Sprinkle v. Lemley

414 P.2d 797, 243 Or. 521, 1966 Ore. LEXIS 579
CourtOregon Supreme Court
DecidedMay 25, 1966
StatusPublished
Cited by23 cases

This text of 414 P.2d 797 (Sprinkle v. Lemley) is published on Counsel Stack Legal Research, covering Oregon Supreme Court primary law. Counsel Stack provides free access to over 12 million legal documents including statutes, case law, regulations, and constitutions.

Bluebook
Sprinkle v. Lemley, 414 P.2d 797, 243 Or. 521, 1966 Ore. LEXIS 579 (Or. 1966).

Opinion

DENECKE, J.

When the plaintiff was three years old she .suffered a comminuted fracture of her upper left leg. She was treated by the defendants. She alleges that their treatment was negligent and that she was injured thereby. *523 The jury awarded plaintiff damages and the defendants appeal.

The plaintiff, Cherol, was injured on June twenty-eighth and brought to a hospital. The defendant Dr. Lemley was the Sprinkle family physician. He is an osteopathic physician engaging in general practice. He called in the defendant Dr. Rutter, an osteopathic surgeon specializing in general surgery. Both defendants treated Cherol. Cherol was placed in casts encircling both legs and extending the full length of the legs. She was then placed in traction with her legs extending straight up in the air approximately at a 90 degree angle to her body. On July fifth she was taken home, but the casts were left on and she was placed in the same kind of traction.

The casts were removed on July twenty-sixth and sores were observed. Shortly thereafter a foot drop was noticed. In the middle of September Dr. Lemley called in an orthopedic surgeon because Cherol had “a fairly ankylosed joint in the left foot.” In April of the next year the orthopedist performed surgery to correct the deformity in the left foot.

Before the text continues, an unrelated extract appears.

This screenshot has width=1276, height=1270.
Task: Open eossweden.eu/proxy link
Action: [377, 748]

The diagnosis by the orthopedist was “Volkmann’s ischemic contracture,” which “is a process that goes on in the muscles of the leg below the knee due to a deprivation of someone’s blood supply so that the muscles undergo scarring and degeneration.”

The defendants contend the trial court erred in failing to sustain their demurrer, which was upon the ground that the complaint failed to state a cause of action and in failing to strike certain specifications of negligence. Defendants contend that the complaint failed to allege facts from which a duty to act would arise and failed to allege that a breach of such duty was a cause of plaintiff’s injury.

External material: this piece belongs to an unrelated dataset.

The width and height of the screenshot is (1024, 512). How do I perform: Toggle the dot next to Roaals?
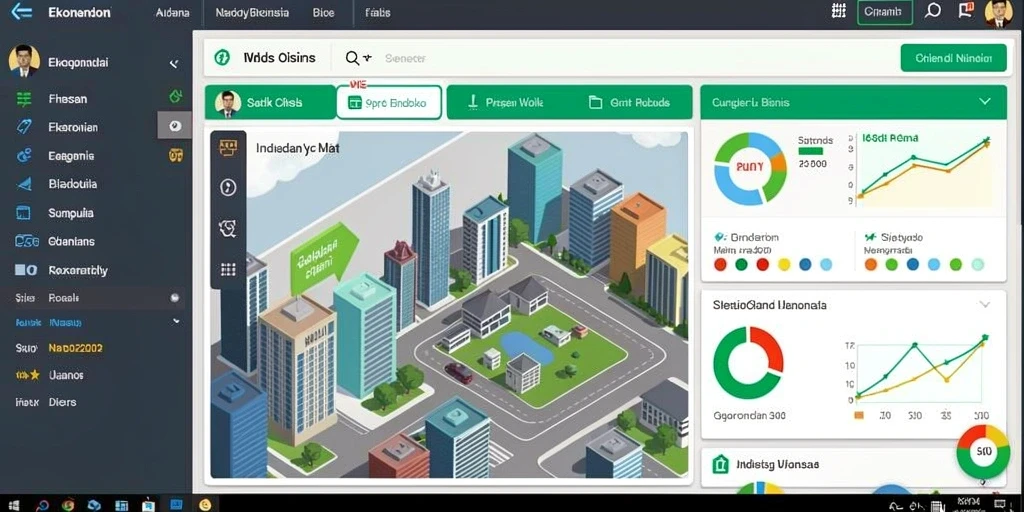(174, 297)
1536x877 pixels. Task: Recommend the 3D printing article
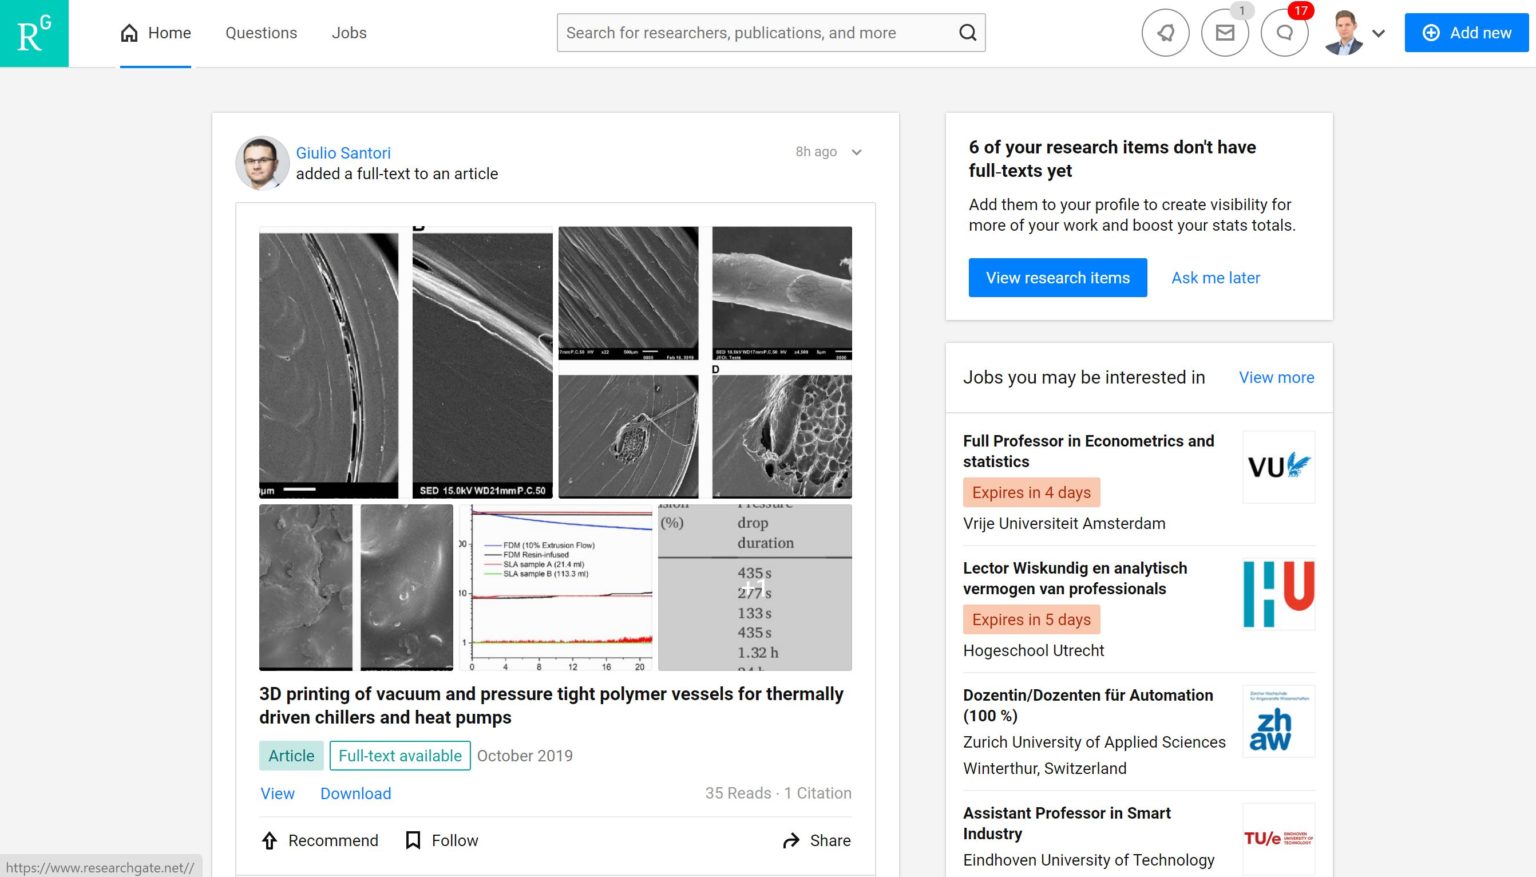tap(319, 840)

*524 The complaint alleged that the defendants and the plaintiff were in a doctor-patient relationship. The complaint alleged: “* * * That defendants in the course of such employment were negligent as hereinafter alleged * * *. [Then the specific charges of negligence were alleged.]” As examples of such specific charges and defendants’ objections thereto, the following specifications are quoted: “Defendants maintained plaintiff’s legs in said full length leg casts to each leg while maintaining plaintiff in a position on her back whereby her legs were elevated at a 90 degree angle to the rest of her body, thus further impairing the circulation in both of said legs and especially the injured leg”; and “They failed to properly pad said casts.”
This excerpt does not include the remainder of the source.